MF : On te surnomme maintenant le Mike Tyson des mi-lourds. Que penses-tu d’être comparé à une légende ?
AD : C’est très flatteur. Mike Tyson est un de mes boxeurs préférés et des plus grands cogneurs de l’histoire de la boxe. Dès mon jeune âge, je regardais beaucoup ses combats avec fascination. Je suis très content du compliment.

MF : Après cette entrée fracassante chez les mi-lourds et tes accomplissements chez les super moyens, les boxeurs de ces divisions ont désormais une bonne raison de craindre ta puissance de frappe. Tes commentaires ?
AD : Après avoir vu le meilleur des mi-lourds tomber de cette façon, je crois maintenant être de taille avec des gars comme Carl Froch, Andre Ward et Bernard Hopkins. Je suis sûr que plusieurs aspirants voudront m’affronter aussi. J’aimerais bien affronter les trois boxeurs que j’ai mentionné et j’ai confiance en mon promoteur Yvon Michel que l’un de ces scénarios va se réaliser bientôt. Un des trois n’aura pas le choix de m’affronter.
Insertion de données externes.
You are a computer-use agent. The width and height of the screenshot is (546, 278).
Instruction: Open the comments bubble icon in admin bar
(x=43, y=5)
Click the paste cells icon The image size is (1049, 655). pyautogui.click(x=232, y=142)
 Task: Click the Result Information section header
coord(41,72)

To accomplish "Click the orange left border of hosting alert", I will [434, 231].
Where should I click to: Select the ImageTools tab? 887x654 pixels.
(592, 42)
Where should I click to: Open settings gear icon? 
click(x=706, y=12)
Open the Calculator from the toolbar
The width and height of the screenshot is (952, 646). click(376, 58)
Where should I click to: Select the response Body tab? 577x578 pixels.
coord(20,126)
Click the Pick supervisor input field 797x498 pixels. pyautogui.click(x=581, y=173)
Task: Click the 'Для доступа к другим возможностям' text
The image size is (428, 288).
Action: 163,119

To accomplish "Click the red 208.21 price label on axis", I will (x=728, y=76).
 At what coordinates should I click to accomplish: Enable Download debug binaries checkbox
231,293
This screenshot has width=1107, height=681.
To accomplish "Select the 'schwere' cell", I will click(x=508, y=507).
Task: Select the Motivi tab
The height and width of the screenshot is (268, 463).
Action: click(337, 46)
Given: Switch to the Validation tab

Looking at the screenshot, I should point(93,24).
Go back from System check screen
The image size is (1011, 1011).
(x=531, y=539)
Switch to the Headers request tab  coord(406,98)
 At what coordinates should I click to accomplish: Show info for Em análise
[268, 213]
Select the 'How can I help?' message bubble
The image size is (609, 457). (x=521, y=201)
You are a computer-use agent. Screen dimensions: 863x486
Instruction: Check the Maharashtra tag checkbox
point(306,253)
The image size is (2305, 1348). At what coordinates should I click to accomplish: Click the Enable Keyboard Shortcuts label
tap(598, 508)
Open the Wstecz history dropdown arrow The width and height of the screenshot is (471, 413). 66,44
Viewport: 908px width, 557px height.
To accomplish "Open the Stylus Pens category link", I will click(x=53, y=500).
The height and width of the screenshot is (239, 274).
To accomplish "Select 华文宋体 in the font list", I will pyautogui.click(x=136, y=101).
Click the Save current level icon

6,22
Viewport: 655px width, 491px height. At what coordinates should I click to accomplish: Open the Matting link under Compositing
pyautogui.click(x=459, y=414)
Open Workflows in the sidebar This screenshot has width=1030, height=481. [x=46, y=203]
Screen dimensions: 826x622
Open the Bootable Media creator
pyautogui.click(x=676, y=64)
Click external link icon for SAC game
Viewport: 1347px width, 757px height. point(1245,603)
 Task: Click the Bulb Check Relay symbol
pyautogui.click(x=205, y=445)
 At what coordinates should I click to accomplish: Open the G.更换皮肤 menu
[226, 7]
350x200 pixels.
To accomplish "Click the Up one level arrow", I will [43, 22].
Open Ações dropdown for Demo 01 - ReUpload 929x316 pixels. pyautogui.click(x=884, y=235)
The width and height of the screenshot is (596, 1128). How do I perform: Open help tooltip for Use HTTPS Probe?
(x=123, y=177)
MF : Quels serait ton prochain adversaire ?
AD : Je ne sais pas encore, mais je suis déjà à l’entrainement afin d’être prêt à n’ importe quel défi.

MF : Est-ce que tu aimerais venger le Québec face à Bernard Hopkins qui a soutiré le titre à Pascal ici même ?
AD : J’adorais cela. Je l’attends de bien ferme et une unification avec le titre de la IBF serait une très bonne idée. J’ai aussi Carl Froch dans ma mire. J’aimerais beaucoup donner ces victoires au Québec.

MF : Tu étais déjà une grande vedette sur la scène locale. Mais après une telle victoire, on peut désormais associer ton nom à des vedettes internationales comme Mikkel Kessler, Andre Ward et beaucoup d’autres. Comment arriveras-tu à garder les pieds sur terre ?
AD : En travaillant encore plus fort et jamais je vais oublier d’où je viens. Je m’entraine en fonction de devenir le meilleur. Je veux aussi montrer l’exemple aux jeunes qu’avec beaucoup d’efforts, on arrive à de grandes choses.

MF : Tu as aussi remporté le titre du Ring Magazine de la division le même soir. Qu’est que ce titre représente pour toi?
AD : Peu de gens savait que ce titre était en jeu, mais ça veut dire tellement pour moi. On me reconnait officiellement comme le meilleur de la division. Je n’ai pas encore reçu la ceinture, je l’attend avec impatience.

MF : Merci beaucoup de ton temps Adonis. Les amateurs de boxe ont bien appréciés ta performance.
AD : Merci beaucoup et un grand merci aux gens qui suivent ma carrière. J’avais promis que je remporterais cette ceinture pour le Québec et je vais continuer de me battre pour eux. Mes buts sont maintenant de défendre mon titre et de faire en sorte que la province devienne une plateforme majeure pour la boxe, afin que HBO et Showtime reviennent plus souvent ici.